Following National Service Nicol Williamson became part of the Dundee Repertory Theatre. There he appeared in 33 productions. He made his debut at the Royal Court in 1961 in That's Us. He had his first big success in the theatre with Inadmissible Evidence on the West End in 1964. In 1966 Inadmissible Evidence moved to Broadway. Mr. Williamson won a Tony Award for his performance. Nicol Williamson's stage career would include performances in such productions as Hamlet, Plaza Suite, Hamlet, Uncle Vanya, Macbeth, and Jack: A Night on the Town with John Barrymore.
Nicol Williamson's film career began in 1956 with an uncredited part in The Iron Petticoat. In the Sixties he appeared in such films as The Six-Sided Triangle (1963), The Bofors Gun (1968), the film adaptation of Inadmissible Evidence (1968), The Reckoning (1969), Laughter in the Dark (1969), and Hamlet (1969). He appeared on such television shows as ITV Play of the Week, Z Cars, Teletale, Six, and The Wednesday Play.
In the Seventies appeared in such films as The Jerusalem File (1972), Le moine (1972), The Wilby Conspiracy (1975), Robin and Marian (1976--in which he played Little John to Sean Connery's Robin Hood), The Seven Per-Cent Solution (1976--in which he played Sherlock Holmes), The Goodbye Girl (1977), and The Cheap Detective (1978). On television he appeard on such shows as Thirty Minute Theatre, Late Night Drama, and Columbo. It was in 1981 that he appeared in his best known role, as Merlin in Excalibur. During the Eighties he appeared in such other films as Venom (1981), I'm Dancing as Fast as I Can (1982), Return to Oz (1985), Black Widow (1987), and The Exorcist III (1990). He appeared on television in the mini-series Christopher Columbus and Lord Mountbatten--The Last Viceroy. In the Nineties he appeared in an episode of Chillers and the movies The Advocate (1993), The Wind in the Willows (1996), and Spawn (1997).

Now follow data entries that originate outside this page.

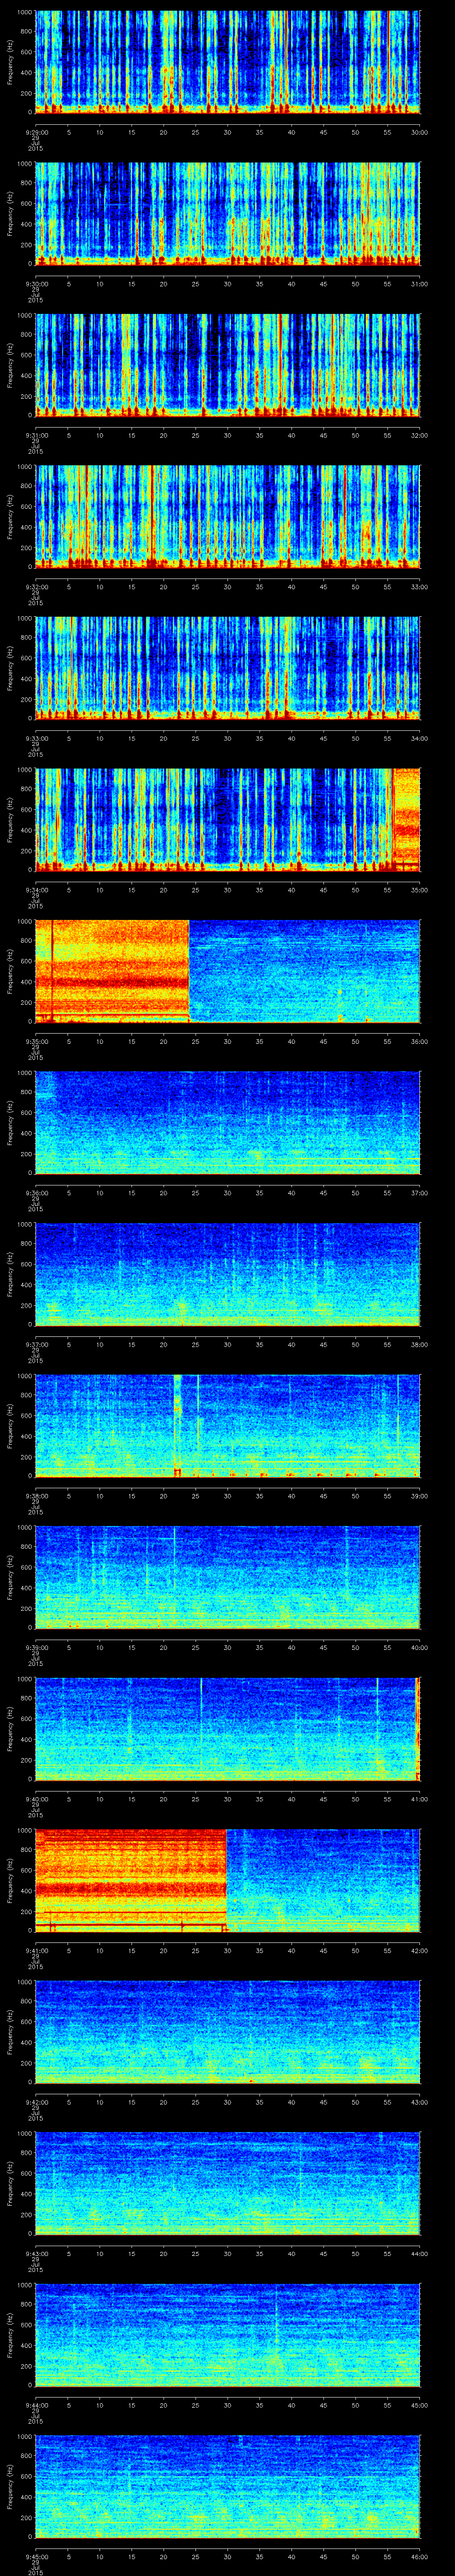Viewport: 455px width, 2576px height.
Task: Click the Frequency (Hz) axis label of the top spectrogram
Action: point(10,62)
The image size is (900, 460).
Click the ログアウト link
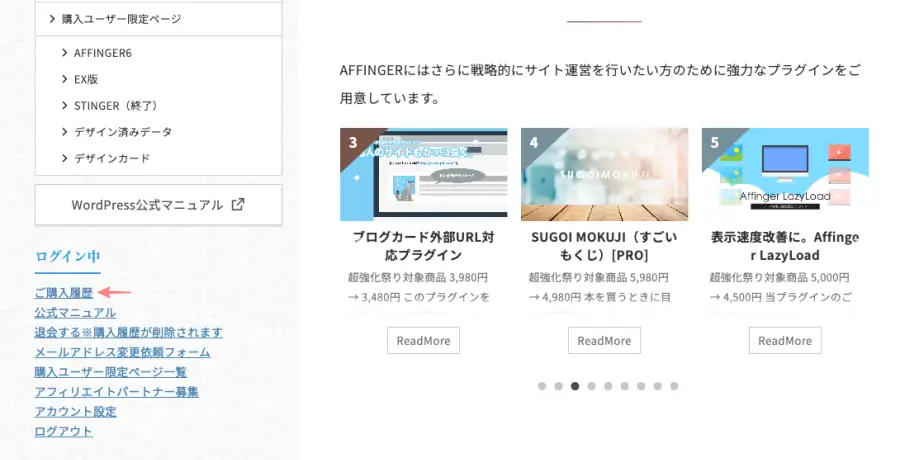pos(63,431)
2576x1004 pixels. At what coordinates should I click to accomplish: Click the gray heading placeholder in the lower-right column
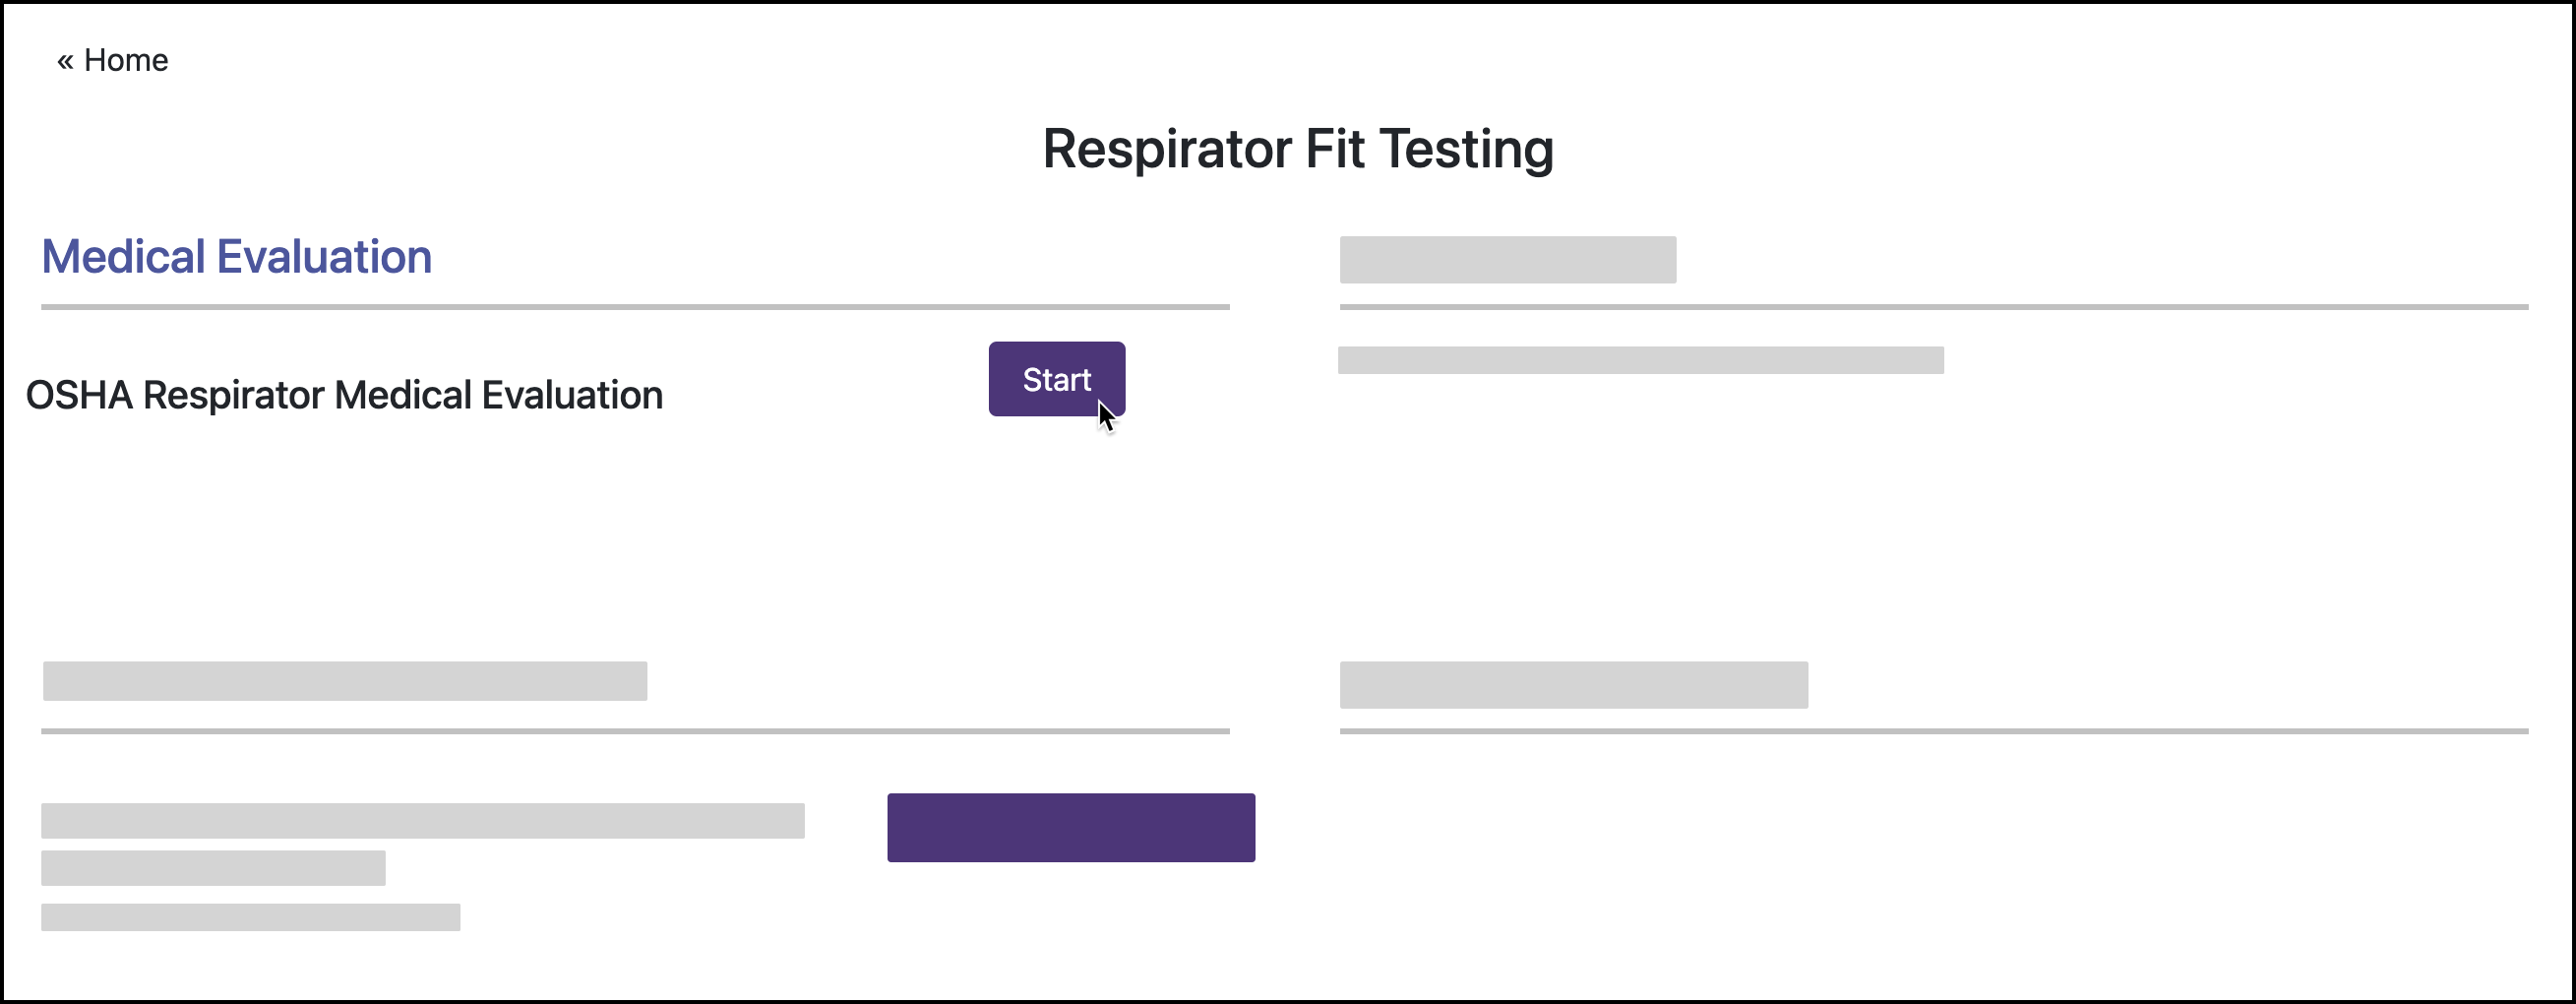pos(1573,685)
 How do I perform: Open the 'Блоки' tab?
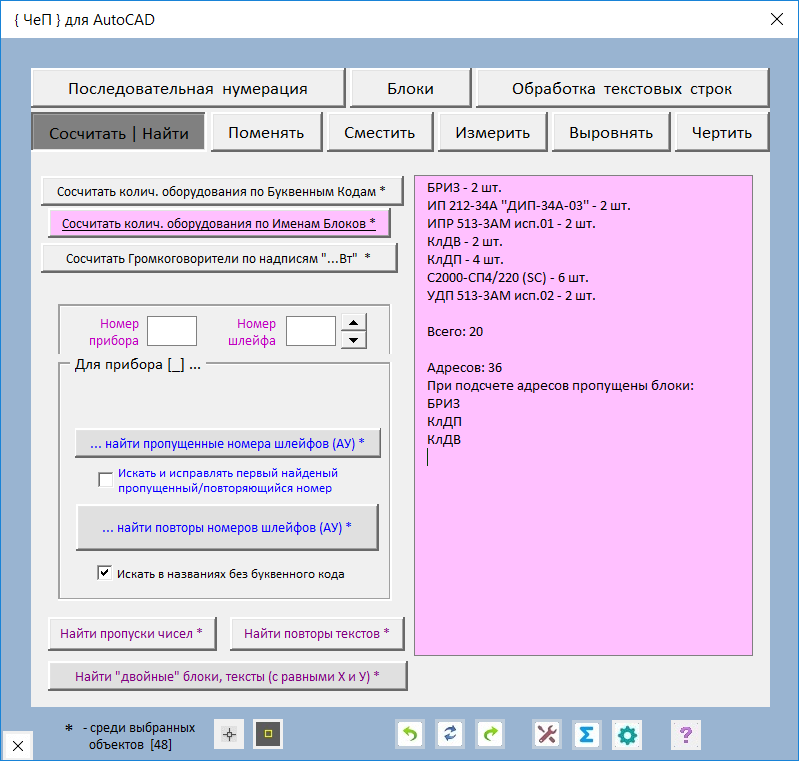[410, 88]
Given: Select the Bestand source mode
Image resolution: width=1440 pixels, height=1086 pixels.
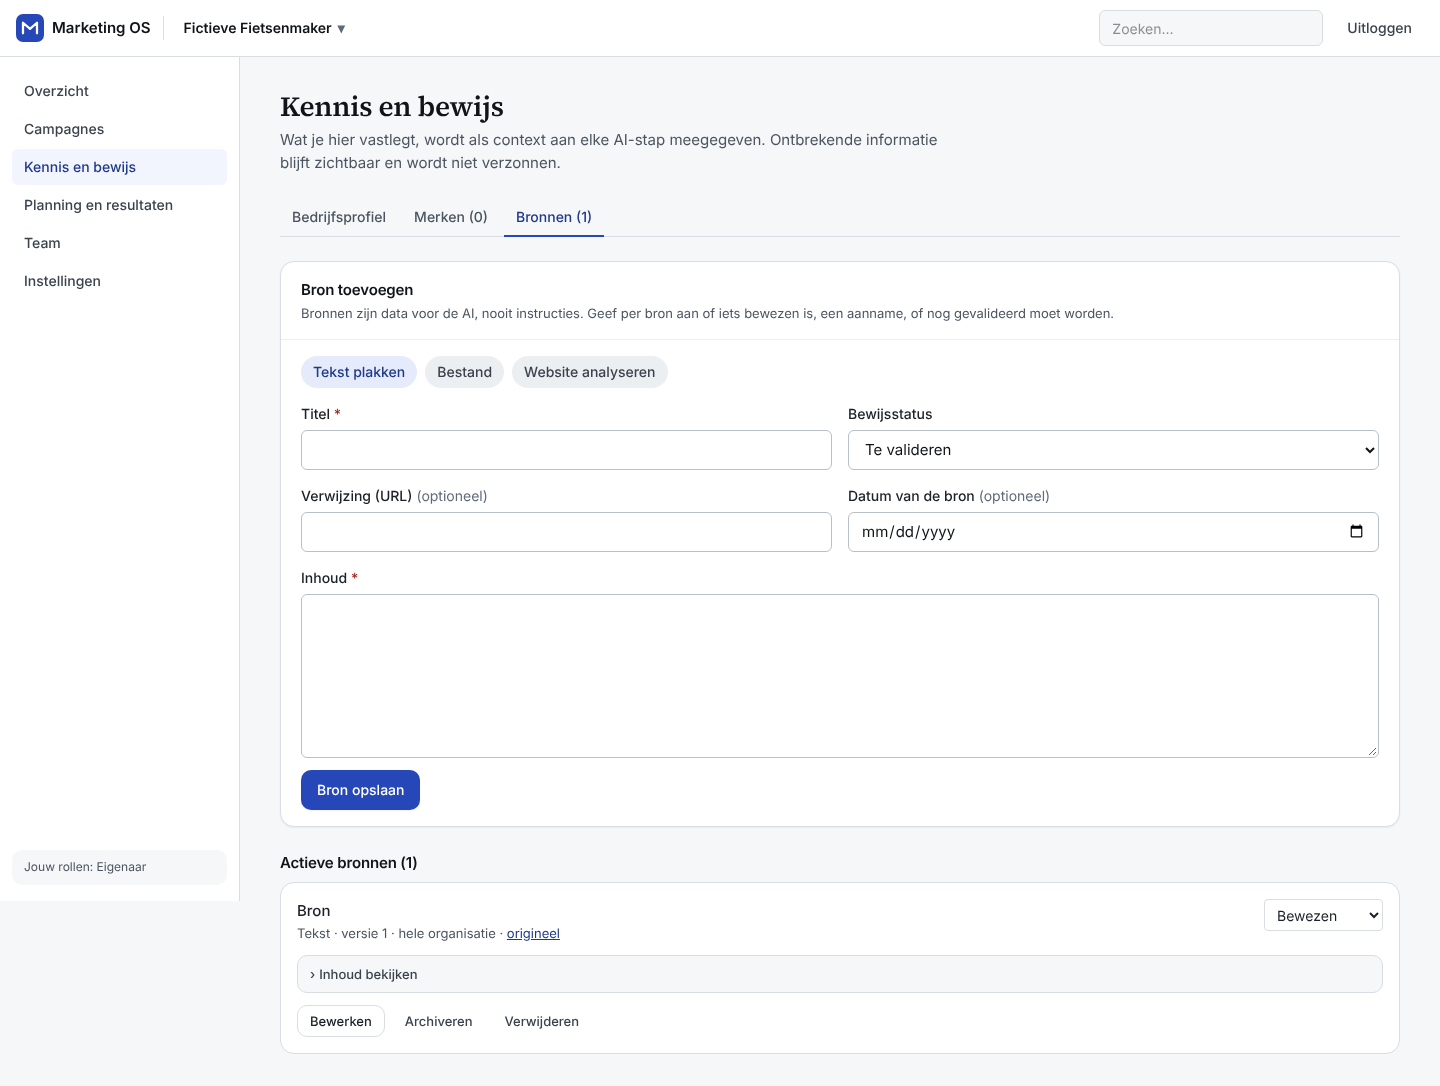Looking at the screenshot, I should click(464, 372).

Nicol Williamson was as well known for his temperament as he was his talent, and both were considerable. Very few actors over the years could play characters with the intensity with which Mr. Williamson did. Indeed, in many respects Nicol Williamson could be compared to Richard Burton or Marlon Brando, although arguably he had more consistency in the quality of his performances than either of them. Indeed, Mr. Williamson did not simply give great performances in classics such as Excalibur (playing the quintessential Merlin), but good performances even in films that were somewhat less than classics (Cogliostro in Spawn). Although often known for his somewhat fiery temperament, it will be for his talent that he will be remembered.